When all is lost. The country needs someone to take the standard and lead. W couldn't lead if he wanted to. The speech was amazing and that stupid smirk made me want to vomit.
In New Orleans the population has nothing. No water or food and only in some cases rudimentary shelter. So they have reverted to the base instinct of survival. People are as we know animals and when pushed hard a lot will be like animals. They need water and food so stores will be looted.
At some point they will just have to hunker and wait for the help to come. Help run by helpers stressed to the limit.
Then as john Q. Public sits in a half foot of water he gets his Visa bill and his house payment and car payment bill. He has no job and won't have for months to come and now he is going insolvent. An interesting part of the great disaster of 2005. This is a real mess that goes beyond imagination.
The carelessness and callousness of this administration is inexcusable.
Perhaps the New York Times editorial is just the beginning of torrent of criticism that needs to flow from the media.
The administration's slip is showing.
No.

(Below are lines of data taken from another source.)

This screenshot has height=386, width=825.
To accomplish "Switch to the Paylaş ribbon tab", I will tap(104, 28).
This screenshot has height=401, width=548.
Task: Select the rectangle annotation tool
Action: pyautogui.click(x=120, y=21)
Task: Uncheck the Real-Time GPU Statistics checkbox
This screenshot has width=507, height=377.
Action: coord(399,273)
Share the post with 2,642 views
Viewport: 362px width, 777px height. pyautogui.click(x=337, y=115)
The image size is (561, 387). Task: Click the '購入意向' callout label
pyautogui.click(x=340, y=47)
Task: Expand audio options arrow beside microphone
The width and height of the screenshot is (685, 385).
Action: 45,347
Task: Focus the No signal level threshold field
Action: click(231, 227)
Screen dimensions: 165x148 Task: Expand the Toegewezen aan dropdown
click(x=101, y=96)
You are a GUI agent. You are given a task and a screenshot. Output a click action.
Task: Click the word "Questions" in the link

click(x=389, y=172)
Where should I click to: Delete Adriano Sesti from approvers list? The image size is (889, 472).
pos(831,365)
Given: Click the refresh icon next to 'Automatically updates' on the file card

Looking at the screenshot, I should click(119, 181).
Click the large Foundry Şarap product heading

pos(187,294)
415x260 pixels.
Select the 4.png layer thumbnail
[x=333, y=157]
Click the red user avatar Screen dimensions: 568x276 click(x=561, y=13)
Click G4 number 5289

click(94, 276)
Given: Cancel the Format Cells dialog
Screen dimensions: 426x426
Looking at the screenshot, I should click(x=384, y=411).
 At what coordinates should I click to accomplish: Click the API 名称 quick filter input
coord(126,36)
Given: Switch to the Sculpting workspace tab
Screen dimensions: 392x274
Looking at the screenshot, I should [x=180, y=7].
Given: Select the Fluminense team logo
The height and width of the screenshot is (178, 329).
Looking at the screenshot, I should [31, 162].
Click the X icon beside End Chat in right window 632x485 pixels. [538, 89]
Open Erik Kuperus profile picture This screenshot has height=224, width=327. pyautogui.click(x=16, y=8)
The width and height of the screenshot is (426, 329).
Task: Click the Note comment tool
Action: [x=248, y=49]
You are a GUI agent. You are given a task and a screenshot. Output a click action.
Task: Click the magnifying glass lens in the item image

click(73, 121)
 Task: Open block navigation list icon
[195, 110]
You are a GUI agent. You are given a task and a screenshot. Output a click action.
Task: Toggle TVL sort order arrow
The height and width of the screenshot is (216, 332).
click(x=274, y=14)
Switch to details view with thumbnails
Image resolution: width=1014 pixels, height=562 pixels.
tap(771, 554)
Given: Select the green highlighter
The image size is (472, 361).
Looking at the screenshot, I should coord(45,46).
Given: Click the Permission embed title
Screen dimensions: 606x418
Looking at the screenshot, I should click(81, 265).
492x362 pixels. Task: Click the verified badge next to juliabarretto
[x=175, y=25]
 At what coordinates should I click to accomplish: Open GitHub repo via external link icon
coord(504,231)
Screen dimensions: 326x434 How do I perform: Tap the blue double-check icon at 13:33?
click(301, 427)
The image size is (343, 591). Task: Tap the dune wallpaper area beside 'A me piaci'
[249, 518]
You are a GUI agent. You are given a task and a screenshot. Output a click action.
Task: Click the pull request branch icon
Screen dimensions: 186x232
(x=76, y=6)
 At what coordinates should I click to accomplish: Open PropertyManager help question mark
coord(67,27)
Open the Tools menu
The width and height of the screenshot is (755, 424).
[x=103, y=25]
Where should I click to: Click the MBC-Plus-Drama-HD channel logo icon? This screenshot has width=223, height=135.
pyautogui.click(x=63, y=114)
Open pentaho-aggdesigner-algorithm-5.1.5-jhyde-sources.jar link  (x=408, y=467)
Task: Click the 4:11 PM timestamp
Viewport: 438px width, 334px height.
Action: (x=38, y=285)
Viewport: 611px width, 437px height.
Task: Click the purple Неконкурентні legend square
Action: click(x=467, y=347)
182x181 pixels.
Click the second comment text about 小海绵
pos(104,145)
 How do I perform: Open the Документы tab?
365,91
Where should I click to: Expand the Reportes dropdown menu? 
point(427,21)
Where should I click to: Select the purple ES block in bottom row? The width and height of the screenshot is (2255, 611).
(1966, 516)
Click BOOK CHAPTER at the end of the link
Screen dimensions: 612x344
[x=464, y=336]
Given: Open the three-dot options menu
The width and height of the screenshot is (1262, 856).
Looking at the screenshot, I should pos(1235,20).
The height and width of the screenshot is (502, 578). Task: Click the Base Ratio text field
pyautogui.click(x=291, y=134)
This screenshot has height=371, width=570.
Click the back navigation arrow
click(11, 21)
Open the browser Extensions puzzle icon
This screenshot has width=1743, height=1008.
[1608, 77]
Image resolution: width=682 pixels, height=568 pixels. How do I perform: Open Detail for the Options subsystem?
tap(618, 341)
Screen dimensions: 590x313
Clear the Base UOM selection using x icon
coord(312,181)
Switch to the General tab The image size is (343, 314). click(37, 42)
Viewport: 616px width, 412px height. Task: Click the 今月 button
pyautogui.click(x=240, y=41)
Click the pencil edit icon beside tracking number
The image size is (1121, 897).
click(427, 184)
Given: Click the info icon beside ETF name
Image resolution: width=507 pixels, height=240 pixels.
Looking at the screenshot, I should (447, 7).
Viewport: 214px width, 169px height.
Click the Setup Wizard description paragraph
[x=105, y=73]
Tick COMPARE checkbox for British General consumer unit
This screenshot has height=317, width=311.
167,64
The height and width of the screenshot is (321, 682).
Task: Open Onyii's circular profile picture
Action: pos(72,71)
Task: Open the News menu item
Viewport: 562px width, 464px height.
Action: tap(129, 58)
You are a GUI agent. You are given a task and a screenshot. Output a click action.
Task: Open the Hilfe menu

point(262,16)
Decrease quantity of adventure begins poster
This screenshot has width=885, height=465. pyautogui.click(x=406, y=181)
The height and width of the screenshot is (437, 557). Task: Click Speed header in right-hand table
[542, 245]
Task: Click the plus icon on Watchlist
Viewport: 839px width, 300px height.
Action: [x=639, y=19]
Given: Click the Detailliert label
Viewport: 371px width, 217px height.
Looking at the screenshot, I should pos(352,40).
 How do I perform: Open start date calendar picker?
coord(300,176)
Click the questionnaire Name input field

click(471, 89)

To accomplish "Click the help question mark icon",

The "noble cause" is Jenna and Barbara.
Nobility do not go to war to make those "ultimate scarifices" for which *their* country will always honor them.
Nobility stay at home and do "compassionate" fly overs from 3,000 feet above, benevolently waving their royal King Gearge palms at the wretched below.
He died for them. Casey died for Jenna and Barbara.
(I'm not picking on them personally. They didn't ask to be born into the Bush clan. It's more the mentality of Bushism, the idea that there are those born to go to Vietnam/ Iraq and make ultimate sacrifices; and those that are born to go to debutant dances and Yale without ever stretching a brain muscle.)
Yesterday I felt like we should all wear black and grieve and mourn. I know. You already do. Your message today was powerful. I am sending it on.